Document section:

>> Start

[XML-DEV Mailing List Archive Home] [By Thread] [By Date] [Recent Entries] [Reply To This Message]

Re: How to assess the correctness of a Format1 --> Format2 map

  • From: Rick Jelliffe <rjelliffe@allette.com.au>
  • To: xml-dev <xml-dev@lists.xml.org>
  • Date: Wed, 25 Jan 2023 12:14:20 +1100

Re:  How to assess the correctness of a Format1 --> Format2 map
Yes to Michael.  

Perhaps it is better to say that the first are people who think they are being mathematical (often having an academic background), and the second are those who think they are being pragmatic (often having a management background.)  :-)

In reality, you typically get neither: a few low-hanging-fruit assertions and unit tests that neither meet any kind of proof standard that the mathematics require, nor are based on the prioritized risk (cost/benefit) assessments that the pragmatics equires. (These may compromise the usefullness of either approach, even when better than nothing.)

>> End

Directions:
Please continue the mailing-list reply on assessing a Format1-to-Format2 map, starting right after its final sentence.

Material:
>> Start

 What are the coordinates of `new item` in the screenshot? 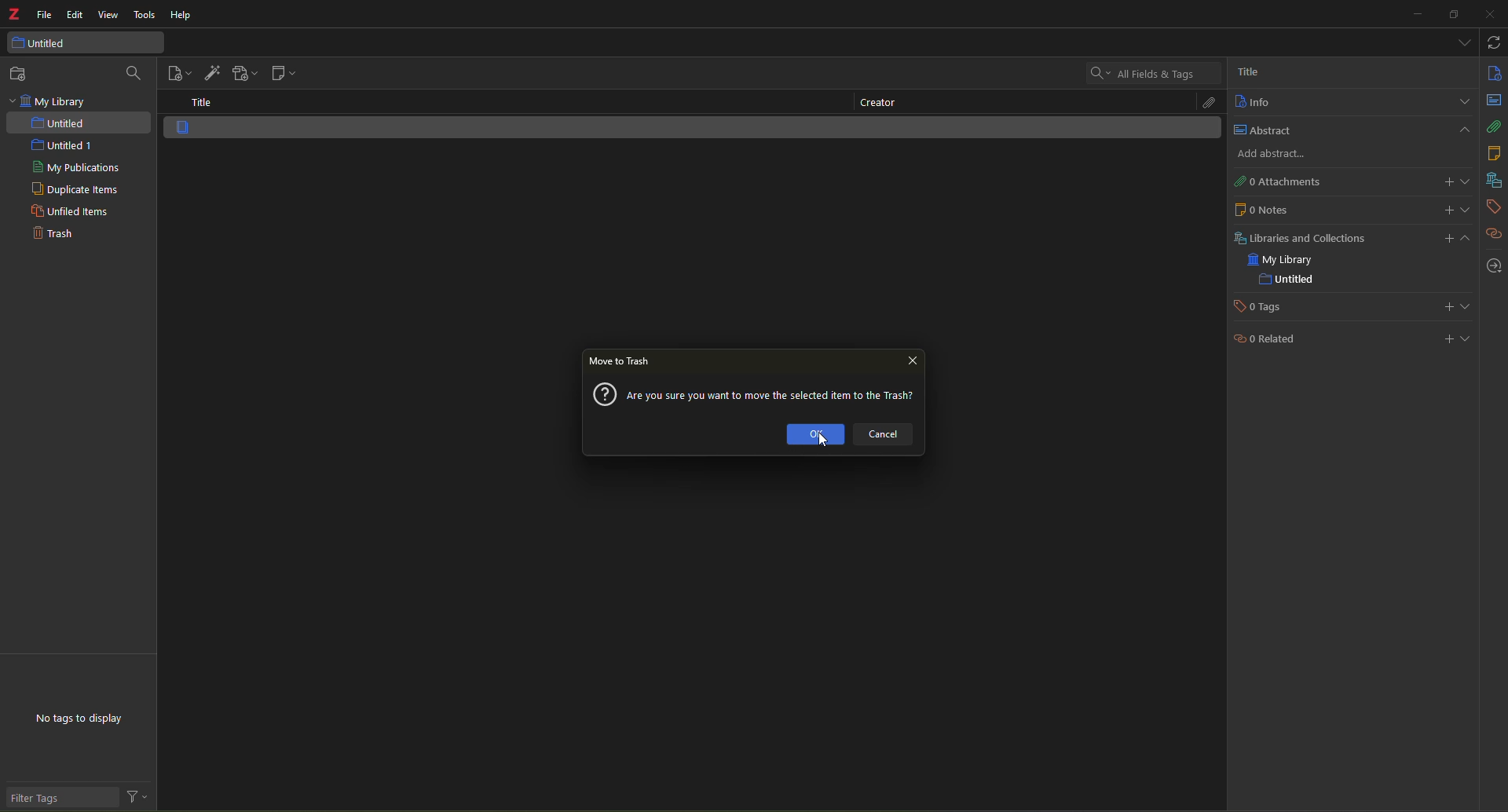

>> End

Result:
Of course, hybrid approaches are possible: the best pragmatalists emphasize feedback (quality-in-use metrics, continuous improvement) because where there is one problem, it indicates a point where there is likely some confusion or unclarity that may gave caused another error. It may be that the risk assessment at that point is that it is economically worthwhile to adopt the  "mathematic" techniques.

So it seems to me that the Intel story is of both the failure of pragmatism (because they failed to properly assess the risk/cost/benefit and so chose ad hoc? methods not up to job) and the success of pragmatism (they first tried a gamble whose odds seemed favourable to them, but then re-assessed based of feedback.)

I don't see that either approach stands without the other: how do we know that our formal proof system was proving the aspects of your system where problems actually occur, unless we have a risk asessment/prioritization/feedback system. For example, if for some organization the main risk could be that changes to business rules/logic cannot be deployed fast, some kinds of program proving may be irrelevant. "Quality" is more than "correctness".

Regards
Rick




On Wed, 25 Jan. 2023, 05:05 C. M. Sperberg-McQueen, <cmsmcq@blackmesatech.com> wrote:

Rick Jelliffe <rjelliffe@allette.com.au> writes:

> Michael's point are good.
>
> I think it is important to recognize that there are two distinct
> approaches/cultures/skill-pools to "testing".
>
> The first is the mathematical, and uses the language of program
> proving, correctness and completeness.
>
> The second is the pragmatic, and uses the language of risk,
> prioritization, sampling and loci of errors.
>
> Which is best? Budget often decides.

Good observations.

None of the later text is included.